* **What needs to be done**:
From the line containing "Task: Select New York, NY to Savannah, GA" to the end of the data, retype every line exactly and nothing else. Drop the pictures.

*** Opening of Material provided ***

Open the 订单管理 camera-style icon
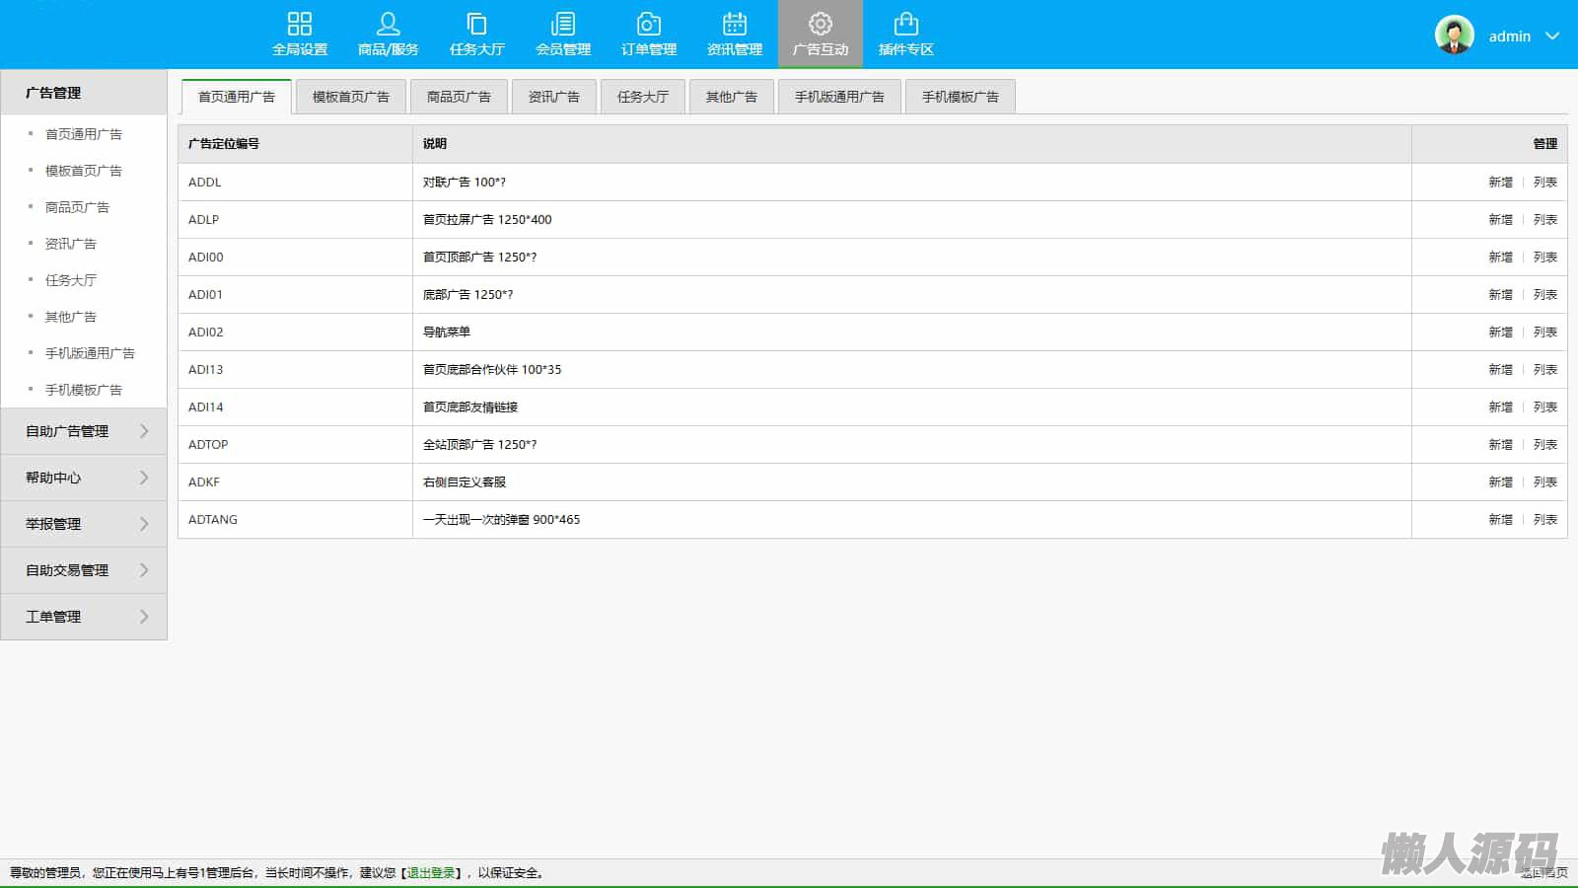This screenshot has height=888, width=1578. click(648, 24)
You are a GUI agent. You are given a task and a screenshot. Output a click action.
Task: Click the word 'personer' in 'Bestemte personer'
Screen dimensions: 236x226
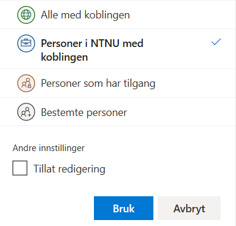107,113
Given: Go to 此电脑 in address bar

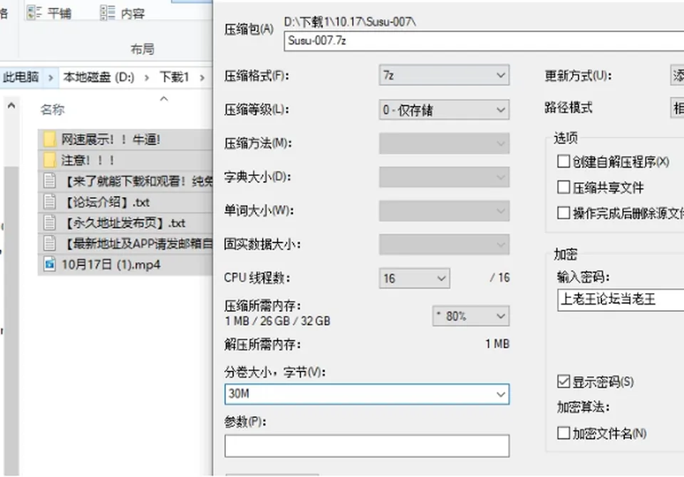Looking at the screenshot, I should [21, 77].
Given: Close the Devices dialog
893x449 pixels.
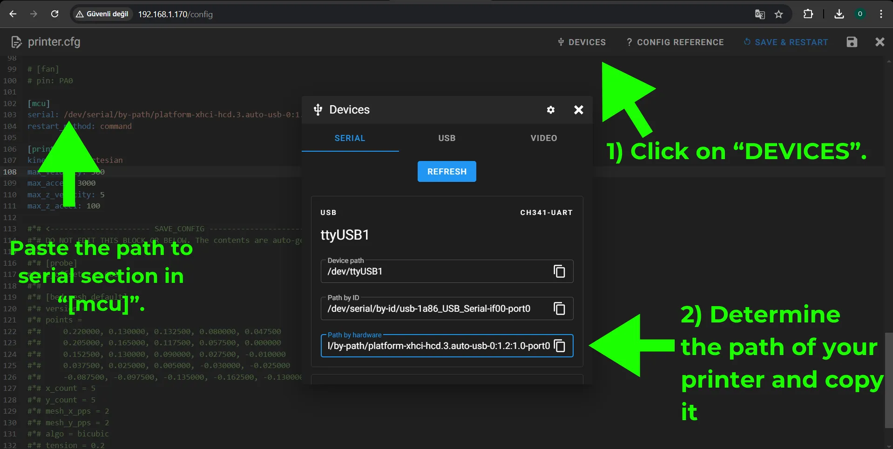Looking at the screenshot, I should click(579, 110).
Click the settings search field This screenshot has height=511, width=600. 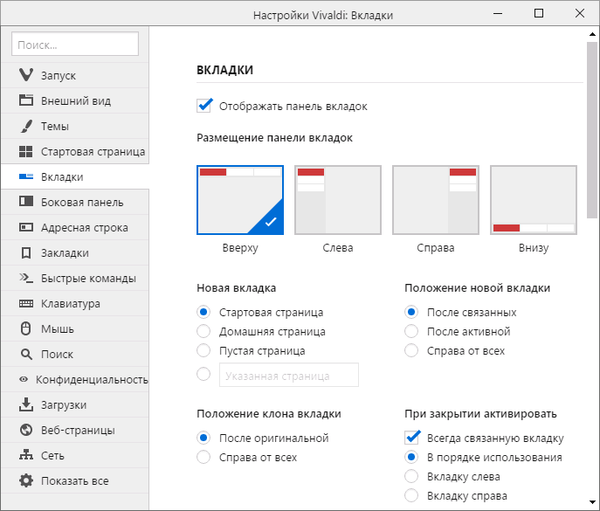tap(75, 44)
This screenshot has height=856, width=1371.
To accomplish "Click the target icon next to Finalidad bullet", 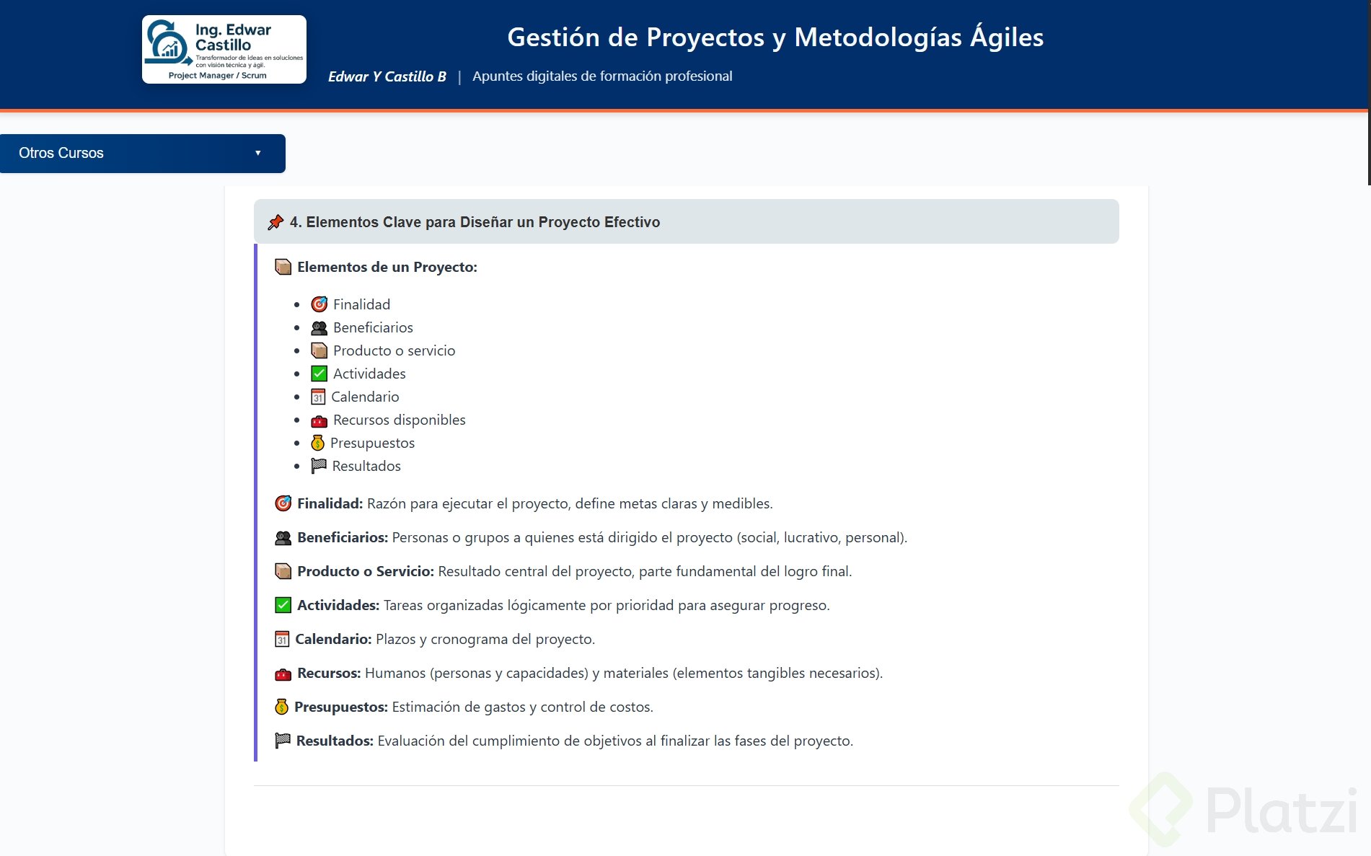I will click(319, 304).
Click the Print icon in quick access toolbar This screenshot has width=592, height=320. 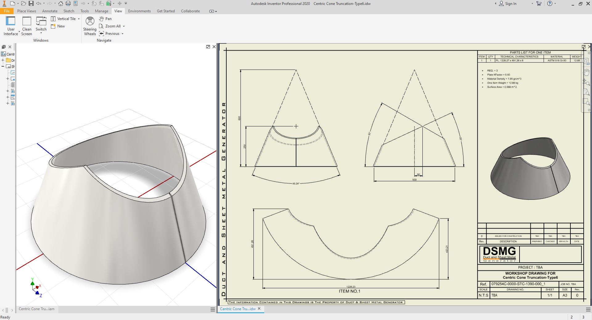68,4
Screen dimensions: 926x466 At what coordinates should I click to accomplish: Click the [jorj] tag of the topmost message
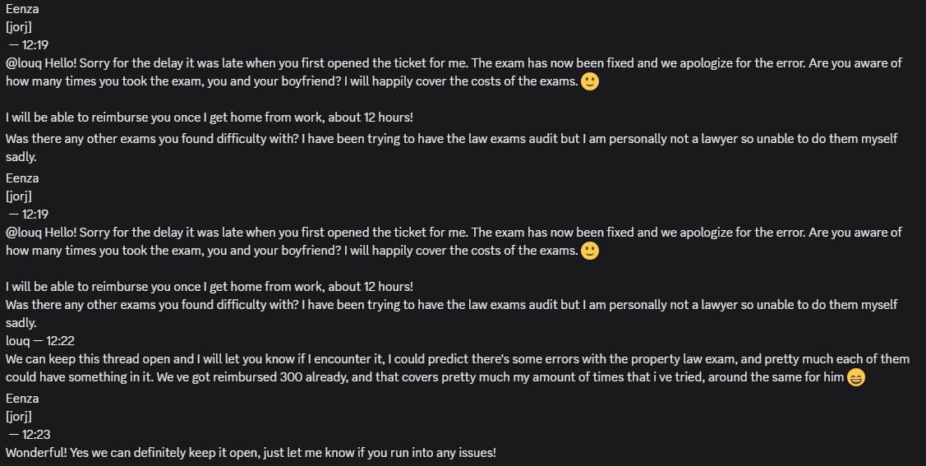tap(19, 26)
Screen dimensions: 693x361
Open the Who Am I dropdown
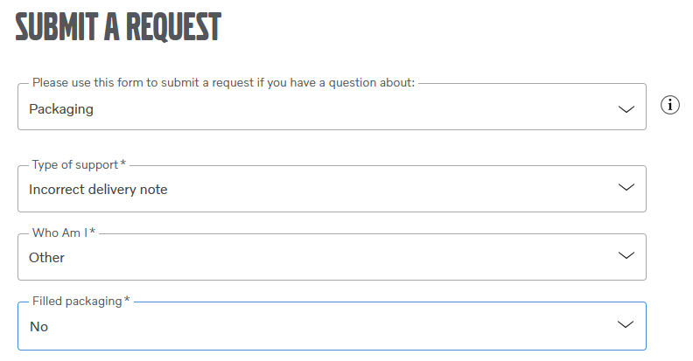[x=332, y=257]
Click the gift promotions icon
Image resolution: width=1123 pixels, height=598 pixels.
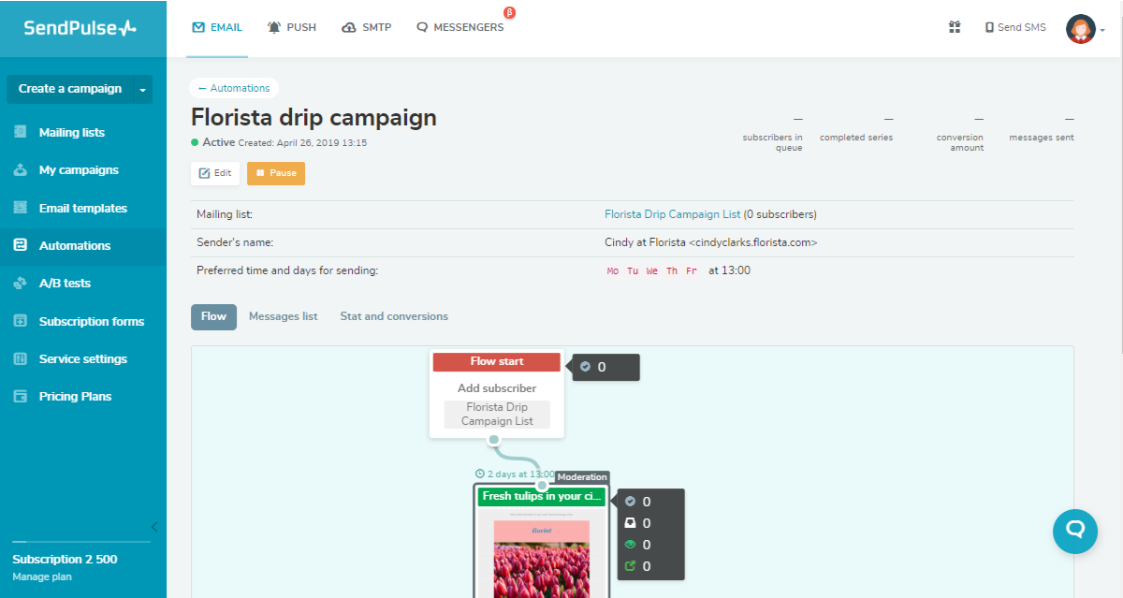[x=955, y=27]

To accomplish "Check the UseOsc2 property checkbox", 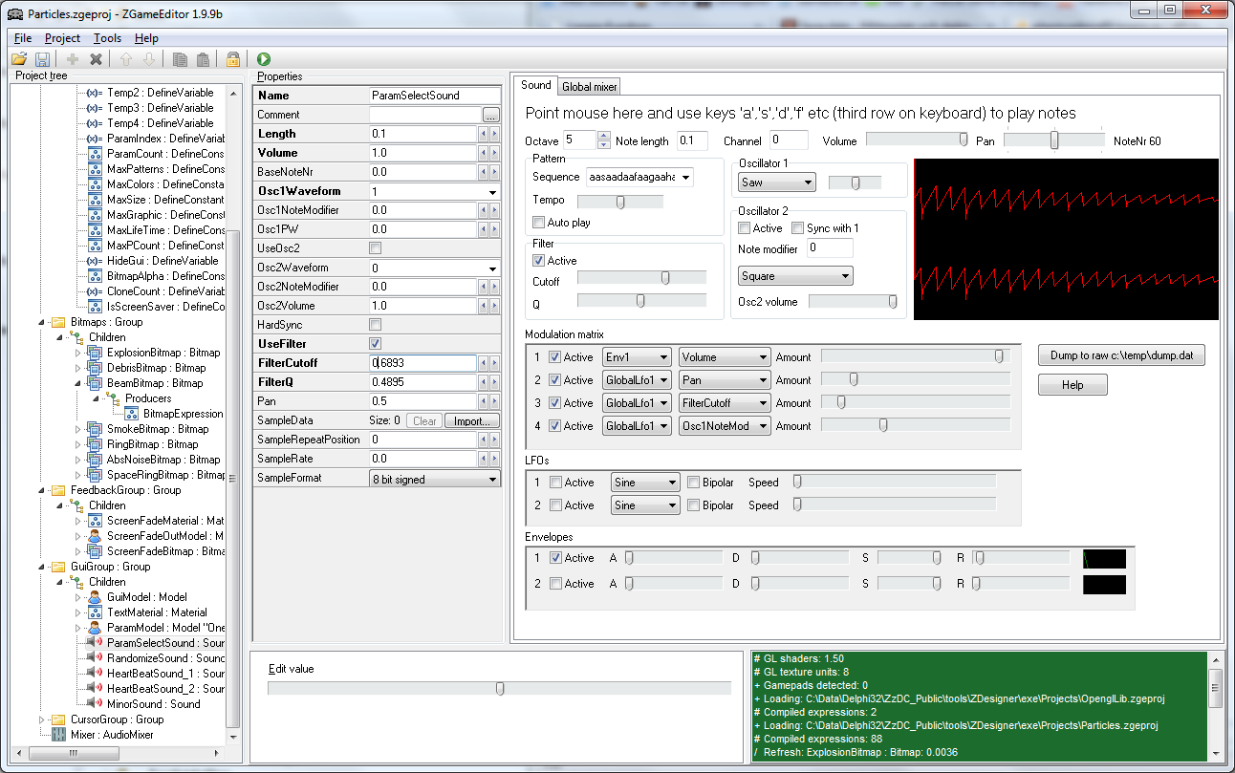I will point(376,248).
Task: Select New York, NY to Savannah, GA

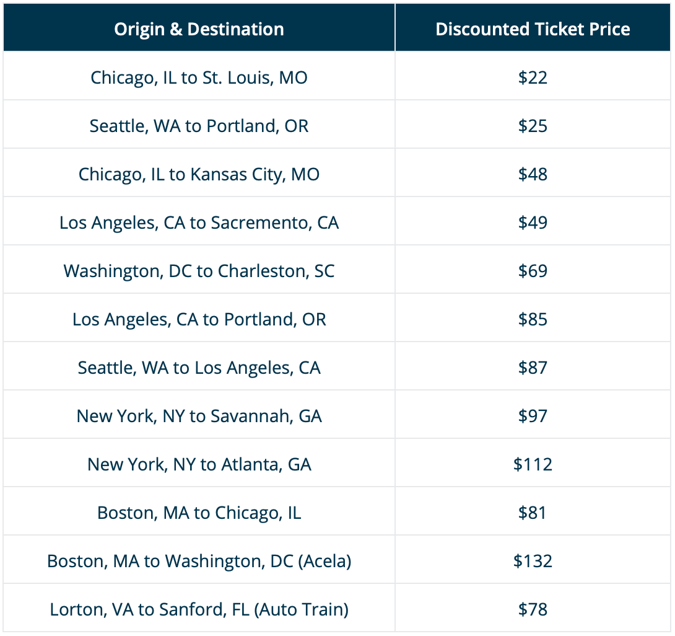Action: coord(199,416)
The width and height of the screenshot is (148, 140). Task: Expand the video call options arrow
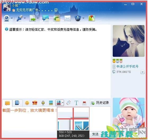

*** Close of Material provided ***

* **Exercise response**:
Task: Select New York, NY to Savannah, GA

Action: coord(199,416)
The width and height of the screenshot is (148, 140). Task: Expand the video call options arrow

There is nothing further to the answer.